Thursday 22 April 2010


Starring: Michael Fassbender, Olga Kurylenko, Dominic West
Director: Neil Marshall
Warner Brothers

In Cinemas From 23 April
Review by Blake Harmer

Neil Marshall has always been about two things when it comes to making movies: gripping death scenes and funny one-liners, and whilst he hasn’t been able to top his debut feature length movie Dog Soldiers, Marshall has always delivered strong, if not groundbreaking, movies. So I went in with high hopes for his most recent action movie centurion, but can Romans cutting Picts into bread outdo Soldiers versus werewolves?

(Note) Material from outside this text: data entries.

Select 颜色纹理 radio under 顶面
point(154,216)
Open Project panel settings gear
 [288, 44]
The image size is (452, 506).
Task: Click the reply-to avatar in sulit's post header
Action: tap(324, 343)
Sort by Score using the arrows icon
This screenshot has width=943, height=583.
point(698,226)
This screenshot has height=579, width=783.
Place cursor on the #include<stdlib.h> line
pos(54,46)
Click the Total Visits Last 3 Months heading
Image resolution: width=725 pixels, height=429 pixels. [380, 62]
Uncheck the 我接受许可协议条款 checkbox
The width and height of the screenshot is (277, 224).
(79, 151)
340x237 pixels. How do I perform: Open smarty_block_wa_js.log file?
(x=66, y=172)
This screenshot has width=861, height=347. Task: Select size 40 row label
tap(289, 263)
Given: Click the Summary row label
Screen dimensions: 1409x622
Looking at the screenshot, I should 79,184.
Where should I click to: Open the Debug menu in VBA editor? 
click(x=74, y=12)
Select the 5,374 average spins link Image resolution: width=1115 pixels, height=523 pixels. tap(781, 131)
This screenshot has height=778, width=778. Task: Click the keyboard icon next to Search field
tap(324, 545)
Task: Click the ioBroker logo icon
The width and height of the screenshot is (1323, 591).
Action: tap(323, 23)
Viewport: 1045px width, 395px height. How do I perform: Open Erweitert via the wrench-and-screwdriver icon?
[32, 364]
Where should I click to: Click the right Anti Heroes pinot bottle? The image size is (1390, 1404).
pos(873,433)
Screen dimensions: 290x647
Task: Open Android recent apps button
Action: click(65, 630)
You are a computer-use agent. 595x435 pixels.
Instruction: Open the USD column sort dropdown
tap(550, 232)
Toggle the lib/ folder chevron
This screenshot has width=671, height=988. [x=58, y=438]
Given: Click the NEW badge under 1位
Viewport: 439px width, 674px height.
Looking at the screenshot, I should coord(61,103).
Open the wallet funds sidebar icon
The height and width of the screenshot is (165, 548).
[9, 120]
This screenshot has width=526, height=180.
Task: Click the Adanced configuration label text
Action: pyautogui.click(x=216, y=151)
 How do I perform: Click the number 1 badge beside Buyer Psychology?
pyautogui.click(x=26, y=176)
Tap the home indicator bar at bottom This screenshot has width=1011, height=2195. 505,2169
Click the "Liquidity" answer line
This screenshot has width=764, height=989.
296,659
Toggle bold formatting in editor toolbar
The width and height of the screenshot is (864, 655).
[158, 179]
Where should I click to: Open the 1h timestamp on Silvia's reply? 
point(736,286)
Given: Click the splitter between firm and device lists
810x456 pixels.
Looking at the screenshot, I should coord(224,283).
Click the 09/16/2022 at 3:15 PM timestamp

The plot of Centurion centres around Quintus (Michael Fassbender), the sole survivor of a savage raid on a Roman frontier fort, joining General Virilus’ (Dominic West (300, Punisher: Warzone, & Star Wars - Episode I: The Phantom Menace as a palace guard)) legendary ninth legion to march north and eradicate the terrifying tribe known as the Picts. However, when the legion is practically wiped out and Virilus captured, Quintus and a small band of soldiers must struggle to survive behind enemy lines, but will they save their general, evade capture and make it back to the Roman frontier?
As is with Marshall’s other films, the film has some excellent fight scenes and some very gory deaths including axes imbedded in skulls or spears impaling people with lots of blood spewing out, and whilst the deaths aren’t flashy or stylish, the brutal way weapons dig into flesh and heads cave in is almost guaranteed to make you wince a couple of times throughout the film, and this style of violence is very similar to his other films such as The Descent or Doomsday. The film also keeps to Marshall’s strengths by having some very strong lines amongst the banter you hear from the soldiers throughout the film. Special mention should also go to the fact that the film hardly uses any computer-generated special effects, which is really good to see in an age where green screen and CG effects are the norm.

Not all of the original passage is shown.